Die "Reifeprüfung der Entstalinisierung, den entscheidenden Test der Perestroika" (so die Abgeordnete Marju Lauristin), hat Moskau nicht bestanden. Eine Kommission des litauischen Parlaments stellte denn auch vorigen Dienstag unnachgiebig fest: Die Annexion war ein "internationales Verbrechen".

Die Stimmung gerät außer Kontrolle. "Es entsteht eine Situation nationaler Hysterie", beschwerte sich die Prawda. "Bürgerliche Polit- und Sozialstrukturen aus der Zeit vor 1940 werden restauriert, darunter sogar ehemalige politische Parteien."

Laut Umfragen in Estland haben parteiferne Organisationen längst die KP an Popularität überflügelt - die Volksfront und die Grüne Bewegung, die Gesellschaft für das Kulturerbe und ein Christlicher Bund, die Unabhängigkeitspartei ERSP und der Bund der Arbeitskollektive. Diese "nicht registrierten", aber geduldeten Verbände finden mehr Anklang als die Kommunisten sogar bei den über 600 000 Einwohnern Estlands, die keine Esten, sondern zugewanderte Russen oder Ukrainer sind.

Dabei zürnen diesen Gastarbeitern die Einheimischen, die sich im eigenen Land bald in der Minderheit sehen. Zehntausende Landsleute waren deportiert worden, Hunderttausende Fremde wurden dafür importiert - zwecks Industrialisierung, welche die Umwelt und die Ostseestrände verseucht. "Keiner fühlt sich mehr verantwortlich", klagt eine Studentin, "alle Zugereisten benutzen unser Land, solange es ihnen Nutzen bringt. Dann lassen sie es achtlos hinter sich zurück."
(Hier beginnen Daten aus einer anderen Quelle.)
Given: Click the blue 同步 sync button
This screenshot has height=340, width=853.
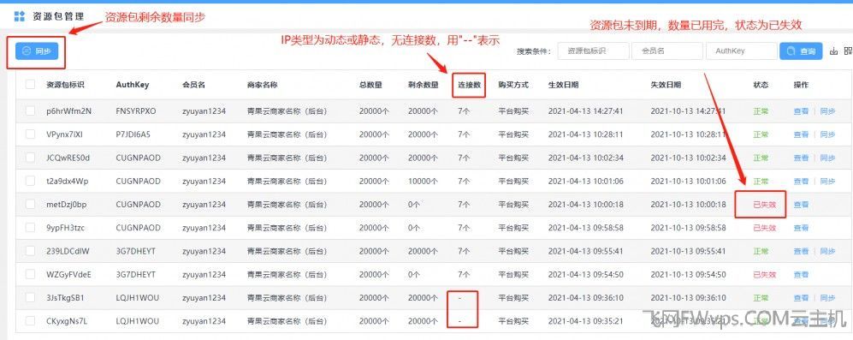Looking at the screenshot, I should pos(37,51).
Der KP blieb nur Anpassung an den Volkswillen, Unterstützung jeglicher Freiheitswünsche - unter der einzigen Bedingung: daß es nicht zu einer Sezession komme, sondern ein weithin autonomes Estland mit der UdSSR föderiert sei. Der Volksfront-Vorsitzende Rein Veidemann lobte den konzessionsbereiten KP-Chef Vaino Väljas, er vertrete "genuin-estnische Interessen in Moskau, mit dem Gesicht dem Volk zugewandt".

Väljas wünscht "wirtschaftliche Selbständigkeit unter dem Dach der Union" - um das Schlimmste zu verhüten. "Wir sind keine Extremisten, die das Boot ins Schaukeln und zum Kippen bringen", sagt sein Genosse Lippmaa.
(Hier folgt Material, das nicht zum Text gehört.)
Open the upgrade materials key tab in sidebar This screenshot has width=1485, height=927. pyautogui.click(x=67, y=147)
Das Schlimmste kündigt Lagle Parek an, die Vorsitzende der Unabhängigkeitspartei (sie saß wegen Verteilung einer illegalen Zeitschrift von 1983 bis Anfang 1987 in einem Lager in Mordwinien ein): "Wirtschaftliche Selbständigkeit ist ohne politische Unabhängigkeit unmöglich. Eine verschlissene Maschine wie die Sowjetunion läßt sich nicht reparieren, sondern landet zwangsläufig auf dem Müll."
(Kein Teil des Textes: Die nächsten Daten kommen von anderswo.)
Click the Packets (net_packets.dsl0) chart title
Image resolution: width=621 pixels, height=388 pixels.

Doch die Nationalistin sieht auch, daß Moskau "brutal die Notbremse ziehen" könnte. Gorbatschow ("der erste Sowjetführer, der ein gebildeter Mensch ist") habe zwar begriffen, daß die UdSSR "am Rande des Abgrunds taumelt", doch mit der Demokratie spiele er nur: "Er wollte die Tür einen Spalt öffnen, doch die Tür flog ganz auf."

Die Moskauer Konzessionen reichen nicht, die neue Wirtschafts-Dezentralisierung ab 1. Januar 1990 fordert die Sezessionisten nur heraus: Der größte Teil der baltischen Industrie bleibt unter Moskauer Kontrolle, vor allem die Rüstungsproduktion. Dort arbeiten überwiegend Russen, während den Alteingesessenen meist Landwirtschaft und Dienstleistungsgewerbe geblieben sind. Mit einem Bürgerschaftsgesetz wollte Estland nur Ansässigen volle Rechte zubilligen, nicht aber den Heerscharen kurzfristig zugezogener "Migranten". Schon wurden neue Personalausweise entworfen. Moskau legte sein Veto ein und verwies das Gesetz an das estnische Parlament zurück, das daraufhin ein Wahlgesetz beschloß: Wählen darf nur, wer fünf Jahre im Lande wohnt. Moskau schickte auch dieses Gesetz zur Überprüfung zurück.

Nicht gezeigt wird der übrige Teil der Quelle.